Task prompt>
Set down the material exactly as given, please, from its first line through the line that includes "Open the Show All preferences grid icon".
BEGIN Material supplied
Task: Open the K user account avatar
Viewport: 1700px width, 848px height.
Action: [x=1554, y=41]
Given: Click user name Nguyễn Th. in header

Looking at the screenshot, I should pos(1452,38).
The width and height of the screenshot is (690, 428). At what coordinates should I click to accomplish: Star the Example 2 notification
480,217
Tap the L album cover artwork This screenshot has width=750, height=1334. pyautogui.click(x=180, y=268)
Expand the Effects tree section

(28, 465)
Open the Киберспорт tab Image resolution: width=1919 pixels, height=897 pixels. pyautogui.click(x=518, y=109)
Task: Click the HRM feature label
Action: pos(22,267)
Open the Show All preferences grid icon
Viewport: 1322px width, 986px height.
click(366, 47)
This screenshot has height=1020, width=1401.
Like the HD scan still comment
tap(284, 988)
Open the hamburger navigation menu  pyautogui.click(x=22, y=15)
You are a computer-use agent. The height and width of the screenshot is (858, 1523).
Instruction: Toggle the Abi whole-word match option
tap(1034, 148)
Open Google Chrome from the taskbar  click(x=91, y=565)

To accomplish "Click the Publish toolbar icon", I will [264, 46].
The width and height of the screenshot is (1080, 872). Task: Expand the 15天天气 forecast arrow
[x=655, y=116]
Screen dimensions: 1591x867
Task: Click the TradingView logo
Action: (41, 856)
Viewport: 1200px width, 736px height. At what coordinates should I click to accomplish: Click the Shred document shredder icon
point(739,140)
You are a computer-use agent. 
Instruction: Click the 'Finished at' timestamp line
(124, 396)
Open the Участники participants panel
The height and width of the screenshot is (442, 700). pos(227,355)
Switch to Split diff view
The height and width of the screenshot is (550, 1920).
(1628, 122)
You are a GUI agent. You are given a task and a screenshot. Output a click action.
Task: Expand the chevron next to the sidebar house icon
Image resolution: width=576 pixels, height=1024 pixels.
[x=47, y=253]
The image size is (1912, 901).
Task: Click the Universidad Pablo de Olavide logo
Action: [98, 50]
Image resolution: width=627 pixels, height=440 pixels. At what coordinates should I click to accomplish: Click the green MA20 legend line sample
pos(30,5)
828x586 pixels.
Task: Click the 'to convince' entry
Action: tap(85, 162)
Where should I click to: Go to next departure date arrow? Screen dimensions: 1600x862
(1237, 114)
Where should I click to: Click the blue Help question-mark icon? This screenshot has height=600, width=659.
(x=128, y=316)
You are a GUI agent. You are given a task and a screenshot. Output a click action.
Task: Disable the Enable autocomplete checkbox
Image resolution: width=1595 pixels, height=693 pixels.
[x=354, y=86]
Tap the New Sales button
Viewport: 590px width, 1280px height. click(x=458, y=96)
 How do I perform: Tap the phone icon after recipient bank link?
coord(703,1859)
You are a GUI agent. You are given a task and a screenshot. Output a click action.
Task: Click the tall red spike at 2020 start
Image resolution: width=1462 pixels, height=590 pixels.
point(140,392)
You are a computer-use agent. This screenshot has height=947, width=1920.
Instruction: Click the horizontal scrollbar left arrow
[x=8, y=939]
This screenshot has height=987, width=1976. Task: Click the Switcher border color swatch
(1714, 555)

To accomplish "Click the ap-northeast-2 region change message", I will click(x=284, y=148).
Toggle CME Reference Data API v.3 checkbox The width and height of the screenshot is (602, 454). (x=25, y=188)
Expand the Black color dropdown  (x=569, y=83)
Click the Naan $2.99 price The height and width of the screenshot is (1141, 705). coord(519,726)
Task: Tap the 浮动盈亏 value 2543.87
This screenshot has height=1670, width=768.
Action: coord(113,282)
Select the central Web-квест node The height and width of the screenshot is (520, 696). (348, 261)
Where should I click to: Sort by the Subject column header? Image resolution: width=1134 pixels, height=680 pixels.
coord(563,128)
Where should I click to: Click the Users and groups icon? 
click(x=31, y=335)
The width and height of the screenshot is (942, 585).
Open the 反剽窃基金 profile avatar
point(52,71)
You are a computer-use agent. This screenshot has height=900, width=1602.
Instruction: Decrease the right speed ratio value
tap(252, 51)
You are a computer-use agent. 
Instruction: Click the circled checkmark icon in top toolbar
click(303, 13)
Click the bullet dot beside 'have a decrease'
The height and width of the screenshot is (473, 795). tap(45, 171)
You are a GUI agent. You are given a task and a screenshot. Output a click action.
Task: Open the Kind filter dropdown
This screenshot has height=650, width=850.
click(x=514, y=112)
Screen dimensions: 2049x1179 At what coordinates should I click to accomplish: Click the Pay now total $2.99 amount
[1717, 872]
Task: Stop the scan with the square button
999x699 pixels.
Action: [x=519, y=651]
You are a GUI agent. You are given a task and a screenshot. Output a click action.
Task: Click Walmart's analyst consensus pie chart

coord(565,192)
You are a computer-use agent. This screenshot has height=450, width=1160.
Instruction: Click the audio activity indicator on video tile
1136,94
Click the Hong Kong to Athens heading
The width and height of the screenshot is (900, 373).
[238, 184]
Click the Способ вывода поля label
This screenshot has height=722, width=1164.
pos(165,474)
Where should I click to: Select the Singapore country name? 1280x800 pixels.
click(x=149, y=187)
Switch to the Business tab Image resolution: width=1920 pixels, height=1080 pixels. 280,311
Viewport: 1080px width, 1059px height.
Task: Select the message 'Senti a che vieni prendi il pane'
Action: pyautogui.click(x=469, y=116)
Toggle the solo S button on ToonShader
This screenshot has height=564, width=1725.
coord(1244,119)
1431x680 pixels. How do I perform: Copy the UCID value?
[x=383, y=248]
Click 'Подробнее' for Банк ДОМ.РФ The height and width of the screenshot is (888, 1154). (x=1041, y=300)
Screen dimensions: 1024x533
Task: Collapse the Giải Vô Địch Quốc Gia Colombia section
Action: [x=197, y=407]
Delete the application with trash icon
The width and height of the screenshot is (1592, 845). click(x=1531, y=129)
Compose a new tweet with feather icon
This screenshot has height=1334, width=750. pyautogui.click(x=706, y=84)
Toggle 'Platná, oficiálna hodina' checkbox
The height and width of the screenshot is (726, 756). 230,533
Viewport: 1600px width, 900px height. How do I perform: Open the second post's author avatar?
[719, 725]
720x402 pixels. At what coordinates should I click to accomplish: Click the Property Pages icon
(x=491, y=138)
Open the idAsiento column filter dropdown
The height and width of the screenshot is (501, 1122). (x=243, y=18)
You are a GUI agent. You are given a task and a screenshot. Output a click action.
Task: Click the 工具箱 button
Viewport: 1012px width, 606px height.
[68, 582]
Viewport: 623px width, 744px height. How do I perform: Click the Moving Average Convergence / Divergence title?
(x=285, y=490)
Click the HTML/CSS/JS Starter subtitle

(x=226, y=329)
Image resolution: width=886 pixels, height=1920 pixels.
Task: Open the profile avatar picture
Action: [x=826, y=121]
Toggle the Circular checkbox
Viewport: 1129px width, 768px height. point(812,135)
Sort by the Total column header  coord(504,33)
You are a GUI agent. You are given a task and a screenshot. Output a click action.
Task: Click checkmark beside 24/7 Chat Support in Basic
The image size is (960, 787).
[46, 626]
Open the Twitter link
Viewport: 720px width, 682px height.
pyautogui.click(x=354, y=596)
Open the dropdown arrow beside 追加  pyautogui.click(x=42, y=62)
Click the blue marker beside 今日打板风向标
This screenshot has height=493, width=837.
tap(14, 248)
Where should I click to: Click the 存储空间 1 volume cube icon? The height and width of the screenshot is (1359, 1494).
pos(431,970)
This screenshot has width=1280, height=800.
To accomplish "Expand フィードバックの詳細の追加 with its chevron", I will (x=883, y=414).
END Material supplied
Task response>
Task: Open the K user account avatar
Viewport: 1700px width, 848px height.
Action: [x=1554, y=41]
Given: Click user name Nguyễn Th. in header

Looking at the screenshot, I should pos(1452,38).
The width and height of the screenshot is (690, 428). At what coordinates should I click to accomplish: Star the Example 2 notification
480,217
Tap the L album cover artwork This screenshot has width=750, height=1334. pyautogui.click(x=180, y=268)
Expand the Effects tree section

(28, 465)
Open the Киберспорт tab Image resolution: width=1919 pixels, height=897 pixels. pyautogui.click(x=518, y=109)
Task: Click the HRM feature label
Action: pos(22,267)
Open the Show All preferences grid icon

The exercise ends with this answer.